Exit from Arsenite-Induced Mitotic Arrest Is p53 Dependent

BACKGROUND: Arsenic is both a human carcinogen and a chemotherapeutic agent, but the mechanism of neither arsenic-induced carcinogenesis nor tumor selective cytotoxicity is clear. Using a model cell line in which p53 expression is regulated exogenously in a tetracycline-off system (TR9-7 cells), our laboratory has shown that arsenite disrupts mitosis and that p53-deficient cells [p53((−))], in contrast to p53-expressing cells [p53((+))], display greater sensitivity to arsenite-induced mitotic arrest and apoptosis. OBJECTIVE: Our goal was to examine the role p53 plays in protecting cells from arsenite-induced mitotic arrest. METHODS: p53((+)) and p53((−)) cells were synchronized in G(2) phase using Hoechst 33342 and released from synchrony in the presence or absence of 5 μM sodium arsenite. RESULTS: Mitotic index analysis demonstrated that arsenite treatment delayed exit from G(2) in p53((+)) and p53((−)) cells. Arsenite-treated p53((+)) cells exited mitosis normally, whereas p53((−)) cells exited mitosis with delayed kinetics. Microarray analysis performed on mRNAs of cells exposed to arsenite for 0 and 3 hr after release from G(2) phase synchrony showed that arsenite induced inhibitor of DNA binding-1 (ID1) differentially in p53((+))and p53((−)) cells. Immunoblotting con-firmed that ID1 induction was more extensive and sustained in p53((+)) cells.
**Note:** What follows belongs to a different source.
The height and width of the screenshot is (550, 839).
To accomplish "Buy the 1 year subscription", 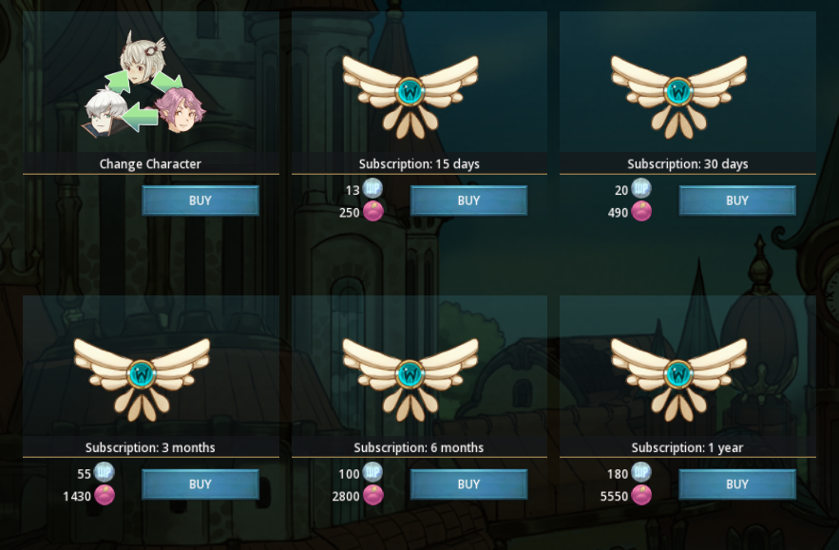I will tap(737, 484).
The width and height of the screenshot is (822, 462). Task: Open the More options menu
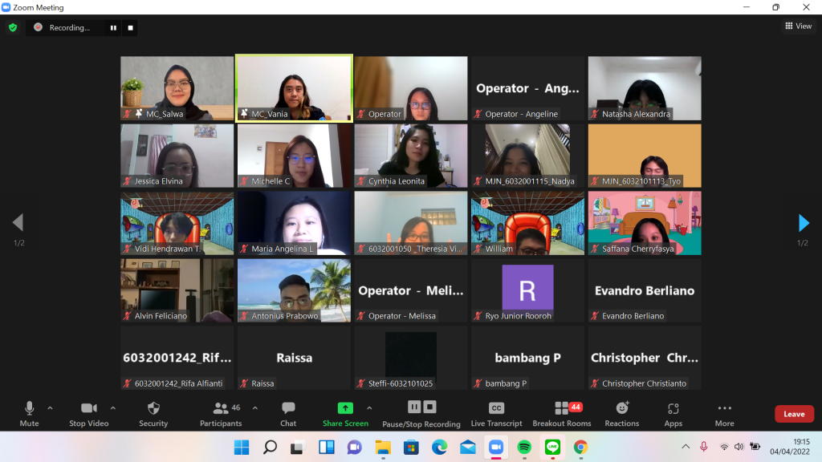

CONCLUSIONS: p53 promotes mitotic exit and leads to more extensive ID1 induction by arsenite. ID1 is a dominant negative inhibitor of transcription that represses cell cycle regulatory genes and is elevated in many tumors. ID1 may play a role in the survival of arsenite-treated p53((+)) cells and contribute to arsenic carcinogenicity.